We stand side by side (I feel like I am going to throw up).  She has me lift up my shirt as she lifts hers.  She points to the spots that are scars from her gall bladder surgery.  Fuck, what if she sees the scars from my own hands on my body?  I am relived they appear to have faded or hidden in my skin darkened from the sun. She has me look at her white belly and then look at mine.  The first thing I notice is the difference in color not size.  To me,  she just looks a little round, solid, but I don't see fat. Her skin is smooth and free of "rolls". This is feeling very awkward and intimate, but I trust her, so I continue on. I turn sideways (always to the left),  I point out the roundness of my belly and the flesh I hate that sits on the back of my waist.  She points at my hip bones that jut out (not like they used to) and reveals that she can't even see her hip bones. I point out that I can't stand anything sticking out past the points of my hip bones. Then she turns side ways and runs her hand along her torso pointing out how it is rounded and soft how women were designed.  She asks me to touch her.  I am tentative, as she encourages me to see that she is soft and fleshy.  She is softer than she looks.   And she reminds me that the flesh on my flank is from babies.  I remind myself that this is true.  Not only is it from them, it was for them to have room to grow.  I am sad that I feel that way about the part of my body that allowed for my greatest treasures in my life....my boys.  I feel myself blink back tears.

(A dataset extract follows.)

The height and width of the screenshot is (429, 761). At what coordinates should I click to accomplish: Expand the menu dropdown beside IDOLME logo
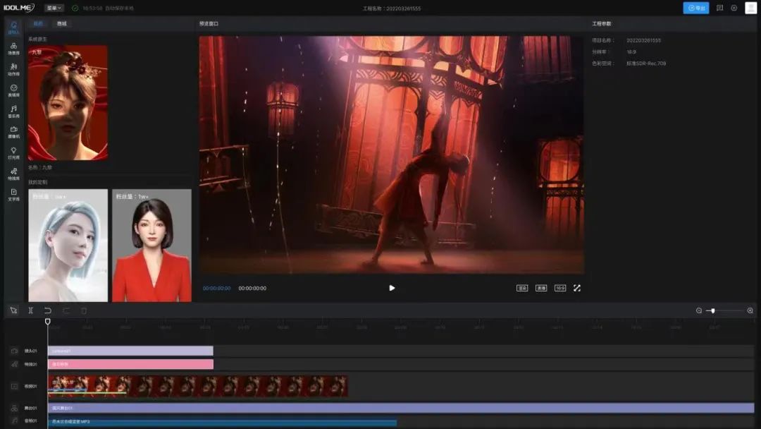click(x=54, y=8)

It is days later and I am still trying process my bathroom session.  I am a slow processor and was so overwhelmed that it isn't until I journal for hours in the car and re-live the experience that I can express how I truly experienced the session. Not only was I exposing my body to my therapist, but part of my rituals that no one has ever seen.  I know that people see my body in the gym, locker rooms, in bathing suits, but I have never had anyone watch me look at my body in the sacred mirror, or touch me while in the process. She turns me around and touches the hollows (dimples) of my pelvic girdle where I have little flesh.  I didn't realize she would touch me, I was startled, as I always am when I don't see touch coming, but really I am ok with it.  I still, after 28 years can be jumpy if I don't realize Kurt is going to touch me. I am shocked as I realize that I still carry this response to sudden touching of my body.  Oh how the body remembers trauma.

The power of this exercise isn't just standing side by side and seeing our bodies, but the intimacy of letting her into my ritual world.  The only thing worse would be purging with her watching me! She knows so much about me and now I think to my self she has, with my permission, breeched the "final frontier"of my sacred world.  It was so different as she stood inches from me looking me in the eyes, not across the room with her in her chair and me on the couch (looking at her feet).  There isn't much space in the small confines of the restroom for me to move away or even look away.  My body wasn't the only thing exposed that day and I feel very vulnerable and transparent in the small space.

We talk for a few moments about her body not changing what I think about her, and mine doesn't change who I am.  I feel exposed and necessarily violated as I do when treated for my nerve.  I am uncomfortable, but hoping the discomfort and humiliation will be worth it.  She hugged me while telling me I was okay.  I frankly didn't realize the intensity of my emotions until I felt the symptoms of my nerve flaring as a result of my whole limbic system processing and recalling the event.

I am a slow processor especially when it comes to understanding me.  What I think was supposed to be an exercise to allow me to see my body with some clarity morphed into an exercise on trust!